Work to be completed: Every entry must be given again exactly.
Records for this task Block Start
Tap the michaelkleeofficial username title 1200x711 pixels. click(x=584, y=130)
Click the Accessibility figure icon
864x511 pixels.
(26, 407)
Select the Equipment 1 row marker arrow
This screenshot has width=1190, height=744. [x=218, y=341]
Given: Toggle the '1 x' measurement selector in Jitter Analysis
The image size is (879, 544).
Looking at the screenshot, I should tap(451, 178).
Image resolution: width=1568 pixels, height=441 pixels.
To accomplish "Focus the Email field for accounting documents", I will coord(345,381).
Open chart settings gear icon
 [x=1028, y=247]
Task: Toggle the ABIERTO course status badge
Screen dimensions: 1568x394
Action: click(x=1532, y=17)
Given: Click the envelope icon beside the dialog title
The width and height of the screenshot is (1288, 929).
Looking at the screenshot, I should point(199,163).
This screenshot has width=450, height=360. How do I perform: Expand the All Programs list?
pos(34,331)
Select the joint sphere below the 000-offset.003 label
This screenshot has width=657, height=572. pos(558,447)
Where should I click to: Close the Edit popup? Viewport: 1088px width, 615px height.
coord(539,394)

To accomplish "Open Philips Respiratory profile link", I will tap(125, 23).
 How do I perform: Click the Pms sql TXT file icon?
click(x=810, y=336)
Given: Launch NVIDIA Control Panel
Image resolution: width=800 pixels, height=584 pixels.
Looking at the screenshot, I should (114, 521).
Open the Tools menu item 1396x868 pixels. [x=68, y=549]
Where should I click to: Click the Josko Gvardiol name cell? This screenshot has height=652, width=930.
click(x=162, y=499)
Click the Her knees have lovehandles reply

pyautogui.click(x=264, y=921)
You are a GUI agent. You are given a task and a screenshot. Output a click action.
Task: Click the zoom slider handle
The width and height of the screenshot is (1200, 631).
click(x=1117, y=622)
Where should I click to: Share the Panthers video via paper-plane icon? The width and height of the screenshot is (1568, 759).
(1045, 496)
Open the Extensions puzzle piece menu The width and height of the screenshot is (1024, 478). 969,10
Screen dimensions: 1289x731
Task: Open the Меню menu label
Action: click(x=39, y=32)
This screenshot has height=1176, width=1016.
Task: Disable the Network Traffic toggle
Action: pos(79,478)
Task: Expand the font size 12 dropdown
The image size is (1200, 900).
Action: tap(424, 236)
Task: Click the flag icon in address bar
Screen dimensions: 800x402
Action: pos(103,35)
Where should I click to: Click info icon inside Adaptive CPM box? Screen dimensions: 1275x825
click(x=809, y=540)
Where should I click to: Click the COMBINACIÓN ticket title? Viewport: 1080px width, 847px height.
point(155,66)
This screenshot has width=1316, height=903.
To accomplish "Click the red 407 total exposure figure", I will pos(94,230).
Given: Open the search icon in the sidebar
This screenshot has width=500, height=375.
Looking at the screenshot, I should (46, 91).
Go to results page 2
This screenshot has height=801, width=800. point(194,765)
Records for this task Block End
Your response:
Tap the michaelkleeofficial username title 1200x711 pixels. click(x=584, y=130)
Click the Accessibility figure icon
864x511 pixels.
(26, 407)
Select the Equipment 1 row marker arrow
This screenshot has width=1190, height=744. [x=218, y=341]
Given: Toggle the '1 x' measurement selector in Jitter Analysis
The image size is (879, 544).
Looking at the screenshot, I should tap(451, 178).
Image resolution: width=1568 pixels, height=441 pixels.
To accomplish "Focus the Email field for accounting documents", I will coord(345,381).
Open chart settings gear icon
 [x=1028, y=247]
Task: Toggle the ABIERTO course status badge
Screen dimensions: 1568x394
Action: click(x=1532, y=17)
Given: Click the envelope icon beside the dialog title
The width and height of the screenshot is (1288, 929).
Looking at the screenshot, I should point(199,163).
This screenshot has width=450, height=360. How do I perform: Expand the All Programs list?
pos(34,331)
Select the joint sphere below the 000-offset.003 label
This screenshot has width=657, height=572. pos(558,447)
Where should I click to: Close the Edit popup? Viewport: 1088px width, 615px height.
coord(539,394)

To accomplish "Open Philips Respiratory profile link", I will tap(125, 23).
 How do I perform: Click the Pms sql TXT file icon?
click(x=810, y=336)
Given: Launch NVIDIA Control Panel
Image resolution: width=800 pixels, height=584 pixels.
Looking at the screenshot, I should (114, 521).
Open the Tools menu item 1396x868 pixels. [x=68, y=549]
Where should I click to: Click the Josko Gvardiol name cell? This screenshot has height=652, width=930.
click(x=162, y=499)
Click the Her knees have lovehandles reply

pyautogui.click(x=264, y=921)
You are a GUI agent. You are given a task and a screenshot. Output a click action.
Task: Click the zoom slider handle
The width and height of the screenshot is (1200, 631).
click(x=1117, y=622)
Where should I click to: Share the Panthers video via paper-plane icon? The width and height of the screenshot is (1568, 759).
(1045, 496)
Open the Extensions puzzle piece menu The width and height of the screenshot is (1024, 478). 969,10
Screen dimensions: 1289x731
Task: Open the Меню menu label
Action: click(x=39, y=32)
This screenshot has height=1176, width=1016.
Task: Disable the Network Traffic toggle
Action: pos(79,478)
Task: Expand the font size 12 dropdown
The image size is (1200, 900).
Action: tap(424, 236)
Task: Click the flag icon in address bar
Screen dimensions: 800x402
Action: pos(103,35)
Where should I click to: Click info icon inside Adaptive CPM box? Screen dimensions: 1275x825
click(x=809, y=540)
Where should I click to: Click the COMBINACIÓN ticket title? Viewport: 1080px width, 847px height.
point(155,66)
This screenshot has width=1316, height=903.
To accomplish "Click the red 407 total exposure figure", I will pos(94,230).
Given: Open the search icon in the sidebar
This screenshot has width=500, height=375.
Looking at the screenshot, I should (46, 91).
Go to results page 2
This screenshot has height=801, width=800. point(194,765)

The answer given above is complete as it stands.